Updated: May 7, 2020 3:56:16 pm
Social media has advantages as well as disadvantages. While it can help people consume good content and be aware of events happening around them, there are several negative impacts of it as well, for instance, the spread of hateful, harmful and deceitful speech. Of late we have seen platforms like Twitter and Facebook monitor and pull down content that stands against their policies.
To moderate content posted on social media platforms, Facebook’s oversight board represents a new model of content moderation for Facebook and Instagram. Today the company announced the initial 20 members who will be a part of the board. Notably, the Board will review content referred to it by both users and Facebook
Among the 20 is one Indian, Sudhir Krishnaswamy. The board comprises of independent Members from around the world and will make final and binding decisions on what content Facebook and Instagram should be allowed or removed from Facebook and Instagram, based on respect for freedom of expression and human rights.
The board members are from over 27 countries who speak at least 29 languages. Some are former heads of state, three former judges, six former or current journalists, two former human rights rapporteurs, and other leaders with backgrounds from civil society, academia and public service.
Sudhir Krishnaswamy is the India Vice-Chancellor of the National Law School of India University, and also co-founder of the Center for Law and Policy Research, an advocacy organization that has substantially advanced the rights of LGBTQ+ and transgenders in India through impact litigation.
In the past, Krishnaswamy was the Director of the School of Policy and Governance and Professor of Law and Politics at Azim Premji University, and the Dr. B.R. Ambedkar Visiting Professor of Indian Constitutional Law at Columbia Law School. He graduated with a BA LLB from the National Law School of India University and as a Rhodes Scholar, read for a Bachelors of Civil Law and a Doctor of Philosophy (Law) from the University of Oxford.
Previously, he taught law at universities in the UK, India, Australia and at Columbia Law School in the US. Last year, Krishnaswamy became the youngest ever Vice Chancellor of NLSIU. He has also written on a wide range of topics, including Indian constitutional law, intellectual property law, and judicial corruption.

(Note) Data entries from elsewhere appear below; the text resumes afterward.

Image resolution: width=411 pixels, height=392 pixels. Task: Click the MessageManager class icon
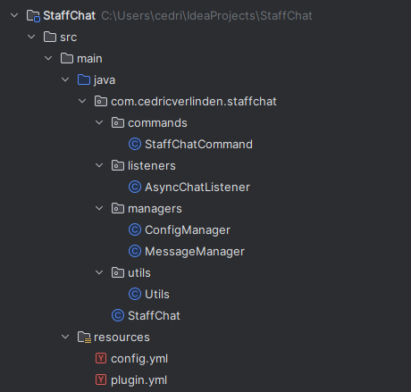135,252
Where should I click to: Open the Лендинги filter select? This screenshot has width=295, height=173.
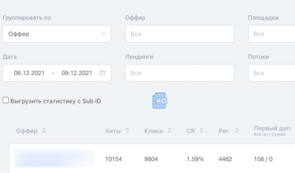point(180,73)
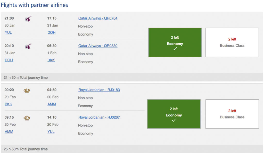Click YUL arrival airport link at 14:10
The image size is (264, 153).
[x=51, y=132]
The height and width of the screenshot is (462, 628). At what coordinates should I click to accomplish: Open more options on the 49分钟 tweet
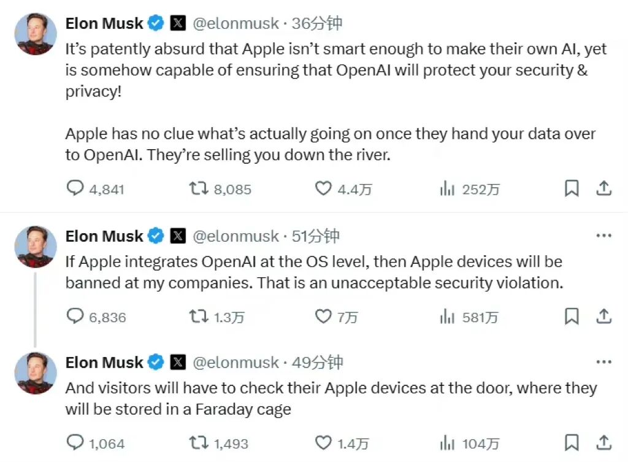(x=604, y=362)
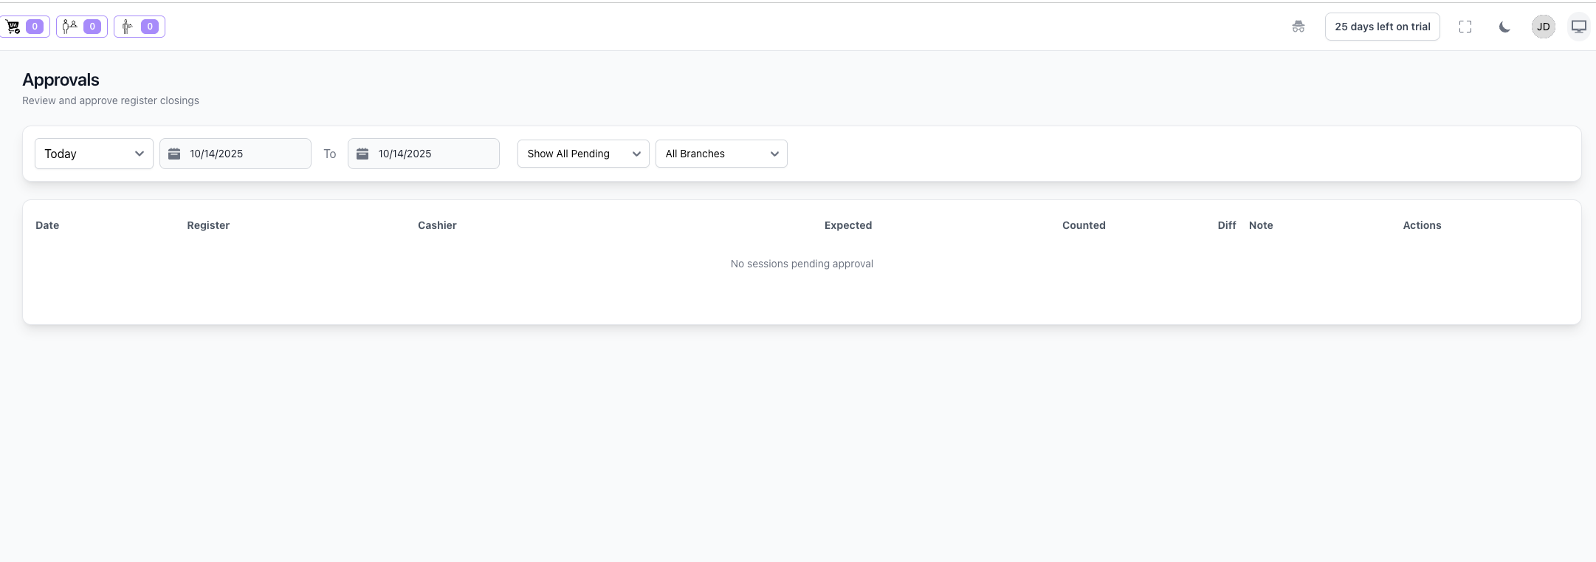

Earlier, Krishnaswamy also cautioned on the importance of ensuring that regulatory frameworks governing content platforms are “consistent with our constitutional and political values of our democracy,” and that “excessive and dangerous discretion in the hands of regulating officers of the government” could “lead to violation of basic human rights and constitutionally protected fundamental rights of citizens”.
The oversight board is aimed to resolve the increasingly complex and contentious debates about what types of content should be and not be permitted on Facebook and Instagram. Notably, the board members are independent of the company, and cannot be removed by Facebook based on their decisions. All decisions taken by the board will be implemented by Facebook as long as they do not violate the law.
“The work of the Board is commencing immediately, and we are on track to begin hearing cases in the coming months. We are still assessing how the global response to the coronavirus pandemic may impact important steps required for the Board to reach full operational capability, including recruiting staff, training Members and implementing tools essential to ensuring data privacy and security,” noted the press statement.